■ **WHAT IS EXPECTED**
Please rewrite the stretch from the start of the entries through the line containing "tap(923, 686)", replacing "Instruction" with "Command" and leaving everything else unchanged.

[Item position entries]

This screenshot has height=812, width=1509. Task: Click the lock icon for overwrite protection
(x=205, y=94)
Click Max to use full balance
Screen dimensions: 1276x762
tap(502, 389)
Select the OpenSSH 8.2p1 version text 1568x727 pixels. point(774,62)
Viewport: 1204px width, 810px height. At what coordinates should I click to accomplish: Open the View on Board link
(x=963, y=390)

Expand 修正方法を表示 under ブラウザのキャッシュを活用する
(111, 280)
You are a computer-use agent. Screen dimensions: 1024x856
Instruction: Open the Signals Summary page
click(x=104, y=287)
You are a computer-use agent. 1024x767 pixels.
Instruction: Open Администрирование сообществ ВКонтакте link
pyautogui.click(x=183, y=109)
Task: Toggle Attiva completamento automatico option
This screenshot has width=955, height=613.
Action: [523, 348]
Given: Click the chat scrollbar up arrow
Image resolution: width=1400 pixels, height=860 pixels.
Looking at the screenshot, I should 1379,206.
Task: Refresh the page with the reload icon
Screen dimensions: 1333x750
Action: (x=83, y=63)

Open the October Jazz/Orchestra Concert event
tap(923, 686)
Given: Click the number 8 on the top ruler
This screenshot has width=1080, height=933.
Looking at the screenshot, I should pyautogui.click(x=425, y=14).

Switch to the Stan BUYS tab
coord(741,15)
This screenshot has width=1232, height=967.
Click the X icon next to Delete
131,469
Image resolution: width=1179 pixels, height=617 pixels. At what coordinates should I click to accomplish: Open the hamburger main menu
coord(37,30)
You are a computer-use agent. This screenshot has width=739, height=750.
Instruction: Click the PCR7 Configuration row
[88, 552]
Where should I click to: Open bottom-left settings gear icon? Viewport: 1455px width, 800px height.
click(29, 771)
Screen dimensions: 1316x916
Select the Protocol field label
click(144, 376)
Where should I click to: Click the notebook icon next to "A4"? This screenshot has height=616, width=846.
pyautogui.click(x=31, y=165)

■ **TASK SOLUTION**
This screenshot has height=812, width=1509. Task: Click the lock icon for overwrite protection
(x=205, y=94)
Click Max to use full balance
Screen dimensions: 1276x762
tap(502, 389)
Select the OpenSSH 8.2p1 version text 1568x727 pixels. point(774,62)
Viewport: 1204px width, 810px height. At what coordinates should I click to accomplish: Open the View on Board link
(x=963, y=390)

Expand 修正方法を表示 under ブラウザのキャッシュを活用する
(111, 280)
You are a computer-use agent. Screen dimensions: 1024x856
Command: Open the Signals Summary page
click(x=104, y=287)
You are a computer-use agent. 1024x767 pixels.
Command: Open Администрирование сообществ ВКонтакте link
pyautogui.click(x=183, y=109)
Task: Toggle Attiva completamento automatico option
This screenshot has width=955, height=613.
Action: [523, 348]
Given: Click the chat scrollbar up arrow
Image resolution: width=1400 pixels, height=860 pixels.
Looking at the screenshot, I should 1379,206.
Task: Refresh the page with the reload icon
Screen dimensions: 1333x750
Action: (x=83, y=63)

Open the October Jazz/Orchestra Concert event
tap(923, 686)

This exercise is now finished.